__GIVEN RECORDS__.
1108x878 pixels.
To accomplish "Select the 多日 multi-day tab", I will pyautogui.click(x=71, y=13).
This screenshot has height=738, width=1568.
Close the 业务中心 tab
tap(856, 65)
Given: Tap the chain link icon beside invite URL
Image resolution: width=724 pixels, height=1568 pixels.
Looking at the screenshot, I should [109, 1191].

...

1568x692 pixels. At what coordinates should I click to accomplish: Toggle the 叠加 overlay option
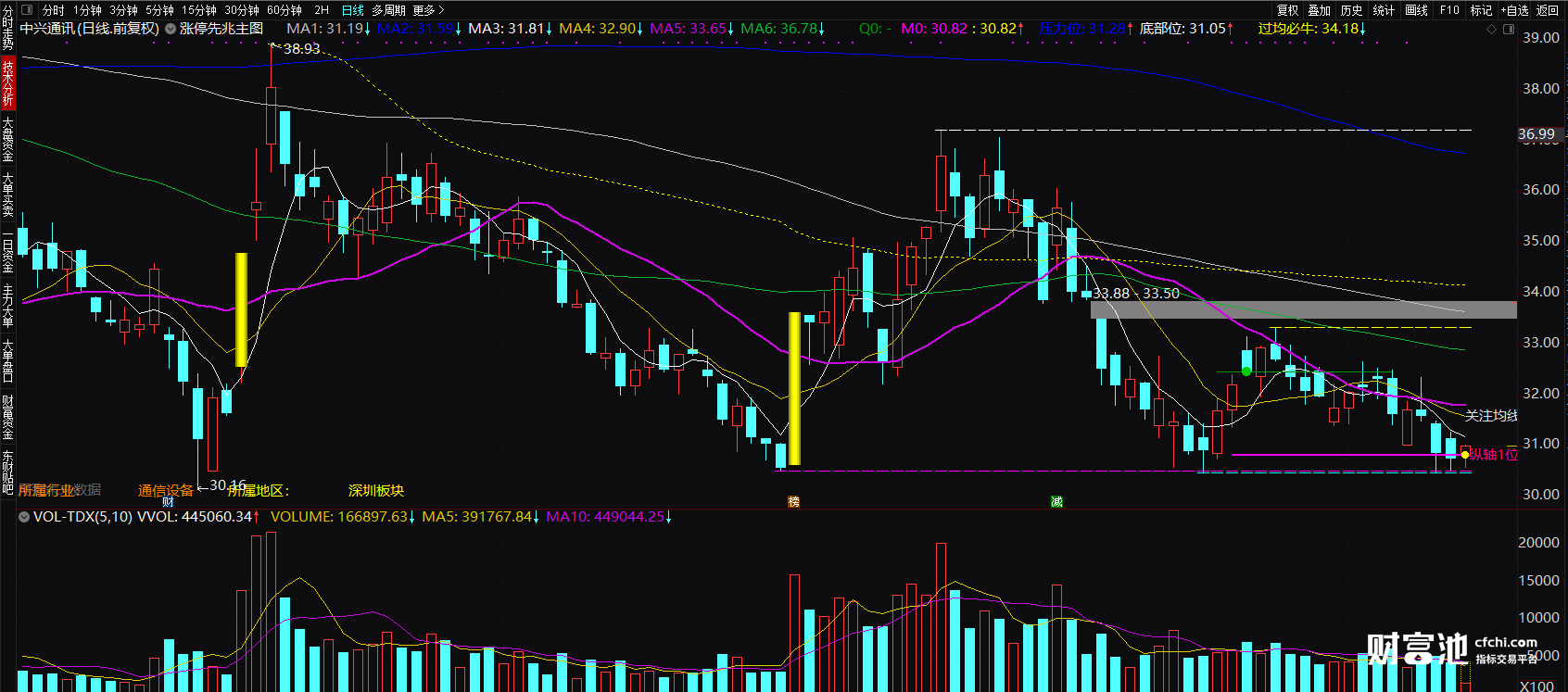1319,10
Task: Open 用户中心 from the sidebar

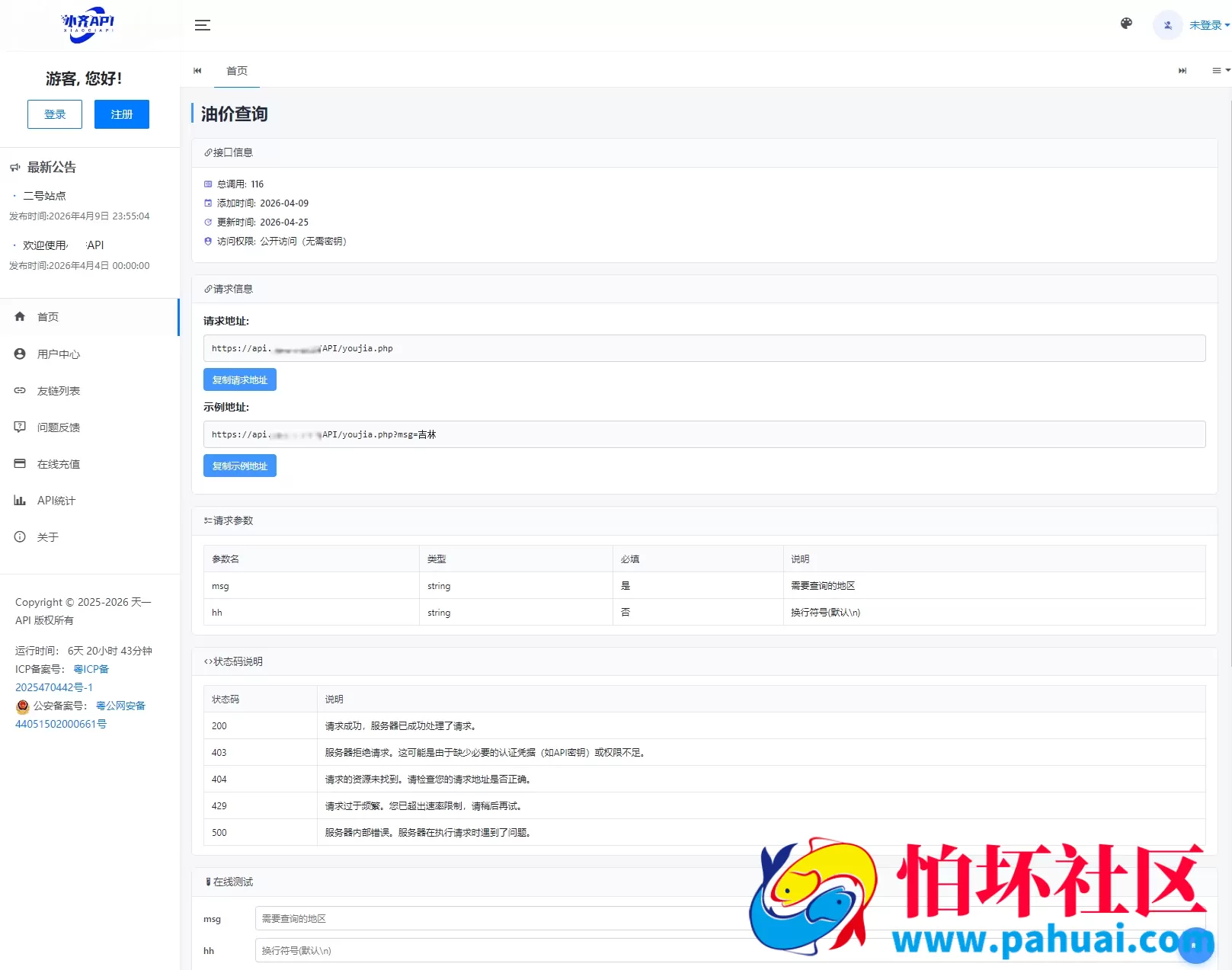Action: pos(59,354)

__WHAT YOU NEED TO DO__.
Can you reproduce, unchanged, the stretch of the listing that opens with the line containing "1108x878 pixels." and closes with the line containing "Looking at the", including both of those lines?

__THE COMPLETED TASK__.
1108x878 pixels.
To accomplish "Select the 多日 multi-day tab", I will pyautogui.click(x=71, y=13).
This screenshot has height=738, width=1568.
Close the 业务中心 tab
tap(856, 65)
Given: Tap the chain link icon beside invite URL
Image resolution: width=724 pixels, height=1568 pixels.
Looking at the screenshot, I should [109, 1191].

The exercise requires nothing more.